With the advent of WhatsApp started the great integration. Or cellphone reunion we may say. Old class mates, friends from the old neighbourhood, colleagues — everybody started to form small groups and talk about good old days as if we all hate the present. Although the most people talk in those forums, mostly male members, are jokes, some random photo or video, and rarely about anything actually to do with the common interest of the group. One such group is formed by the alumni of the college I attended, to do my engineering. A senior alumnus has a passion for photography and posted links to a few photography competitions he entered. His photographs are exceptional, and naturally, some alumni suggested why doesn’t he start a blog. These days everybody is trying to write something – including me. Anyway, one of the alumni, while asking about the blog, cited a site, suggesting a blog about that theme. The blog was by a certain Amardeep Singh, and that’s where I first heard of Zorawar Singh.
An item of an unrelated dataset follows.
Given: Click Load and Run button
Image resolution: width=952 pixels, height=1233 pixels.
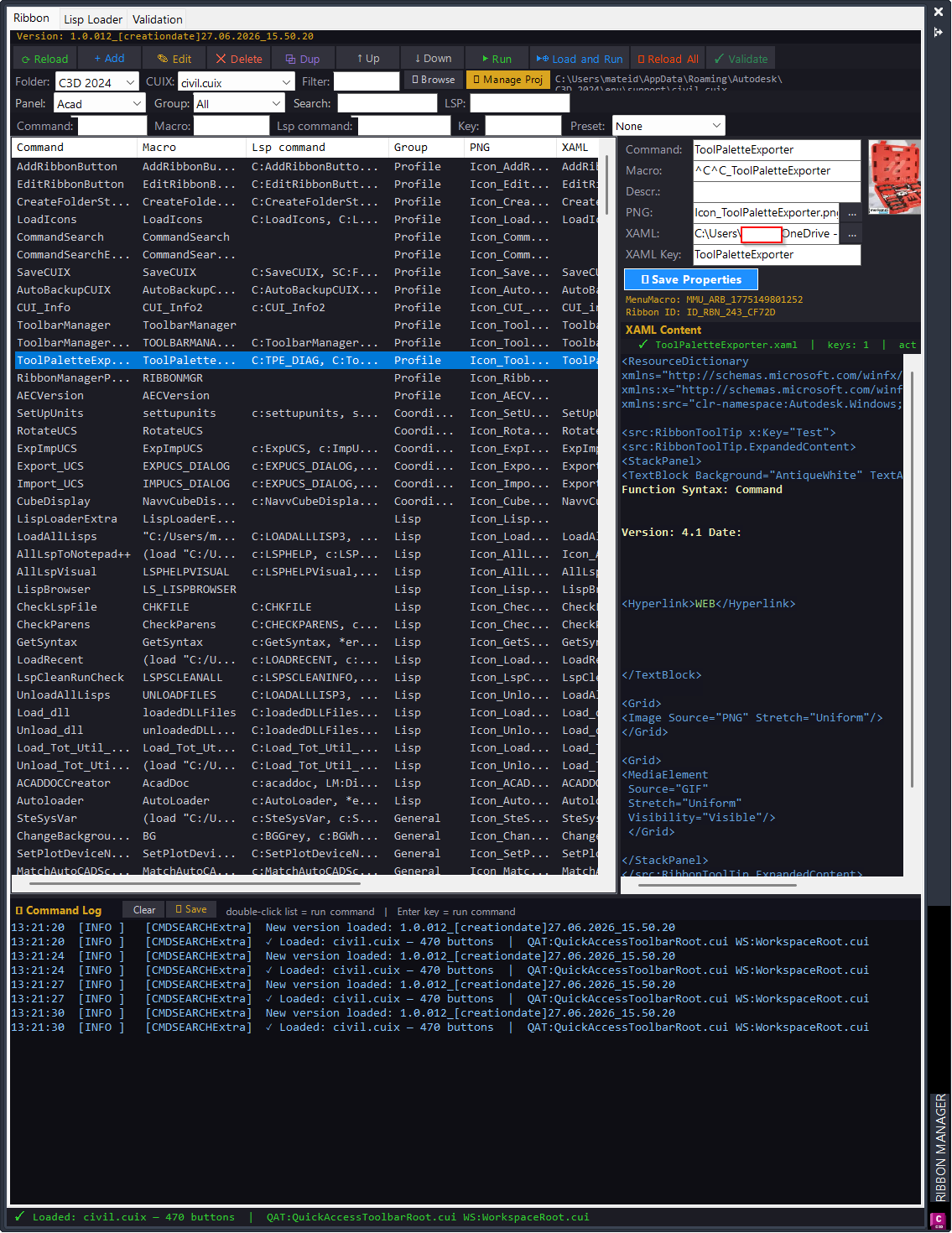Looking at the screenshot, I should (580, 59).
It was a captivating tale. When a story starts with finding human skeletons by a lake in the Himalayas at a high altitude, you cannot stop reading. If it was a book, I’ve have used the adjective ‘unputdownable’. A general in Maharana Ranjit Singh’s army, Zorawar Singh was ranked a General at an early age, he carried out successful expeditions in Baltistan and Tibet, winning strategic locations from Afghan and Tibetan armies, which still is of geo-political significance for India’s borders with Pakistan and China. The most important one was, of course, Ladakh valley, which the author’s claims would otherwise have been a part of China at present. The blog was perfectly paced, rich with details about General Zorawar Singh’s exploits at such high altitude and inclement weather situations. The time span covered is from 1835 to December 1841, when Zorawar Singh had fallen in the hands of the Tibetan army.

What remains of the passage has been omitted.